Task item: Restate all entries exactly.

(Collected data)
########
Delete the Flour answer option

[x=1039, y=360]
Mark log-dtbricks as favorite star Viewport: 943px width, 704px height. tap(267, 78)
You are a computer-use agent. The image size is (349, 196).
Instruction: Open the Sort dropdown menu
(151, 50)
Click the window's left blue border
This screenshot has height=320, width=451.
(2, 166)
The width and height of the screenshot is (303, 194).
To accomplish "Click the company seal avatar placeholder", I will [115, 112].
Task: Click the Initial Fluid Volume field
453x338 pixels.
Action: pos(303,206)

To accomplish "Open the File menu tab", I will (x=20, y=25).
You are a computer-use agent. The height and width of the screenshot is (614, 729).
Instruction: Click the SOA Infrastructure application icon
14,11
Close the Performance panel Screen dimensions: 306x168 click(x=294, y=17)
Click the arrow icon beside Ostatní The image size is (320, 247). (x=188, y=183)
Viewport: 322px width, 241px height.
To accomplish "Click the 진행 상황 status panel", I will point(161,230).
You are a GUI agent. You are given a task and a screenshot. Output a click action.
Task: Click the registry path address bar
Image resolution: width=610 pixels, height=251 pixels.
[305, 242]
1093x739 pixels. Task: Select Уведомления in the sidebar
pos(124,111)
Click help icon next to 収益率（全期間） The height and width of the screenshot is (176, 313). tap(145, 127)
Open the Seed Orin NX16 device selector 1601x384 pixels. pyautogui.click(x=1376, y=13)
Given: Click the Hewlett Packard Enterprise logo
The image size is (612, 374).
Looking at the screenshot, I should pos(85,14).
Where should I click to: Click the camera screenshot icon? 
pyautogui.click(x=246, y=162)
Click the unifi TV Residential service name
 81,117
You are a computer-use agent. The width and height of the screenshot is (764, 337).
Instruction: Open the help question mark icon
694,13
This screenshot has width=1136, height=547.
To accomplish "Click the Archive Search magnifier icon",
########
Completed task:
Delete the Flour answer option

[x=1039, y=360]
Mark log-dtbricks as favorite star Viewport: 943px width, 704px height. tap(267, 78)
You are a computer-use agent. The image size is (349, 196).
Instruction: Open the Sort dropdown menu
(151, 50)
Click the window's left blue border
This screenshot has height=320, width=451.
(2, 166)
The width and height of the screenshot is (303, 194).
To accomplish "Click the company seal avatar placeholder", I will [115, 112].
Task: Click the Initial Fluid Volume field
453x338 pixels.
Action: pos(303,206)

To accomplish "Open the File menu tab", I will (x=20, y=25).
You are a computer-use agent. The height and width of the screenshot is (614, 729).
Instruction: Click the SOA Infrastructure application icon
14,11
Close the Performance panel Screen dimensions: 306x168 click(x=294, y=17)
Click the arrow icon beside Ostatní The image size is (320, 247). (x=188, y=183)
Viewport: 322px width, 241px height.
To accomplish "Click the 진행 상황 status panel", I will point(161,230).
You are a GUI agent. You are given a task and a screenshot. Output a click action.
Task: Click the registry path address bar
Image resolution: width=610 pixels, height=251 pixels.
[305, 242]
1093x739 pixels. Task: Select Уведомления in the sidebar
pos(124,111)
Click help icon next to 収益率（全期間） The height and width of the screenshot is (176, 313). tap(145, 127)
Open the Seed Orin NX16 device selector 1601x384 pixels. pyautogui.click(x=1376, y=13)
Given: Click the Hewlett Packard Enterprise logo
The image size is (612, 374).
Looking at the screenshot, I should pos(85,14).
Where should I click to: Click the camera screenshot icon? 
pyautogui.click(x=246, y=162)
Click the unifi TV Residential service name
 81,117
You are a computer-use agent. The width and height of the screenshot is (764, 337).
Instruction: Open the help question mark icon
694,13
This screenshot has width=1136, height=547.
To accomplish "Click the Archive Search magnifier icon",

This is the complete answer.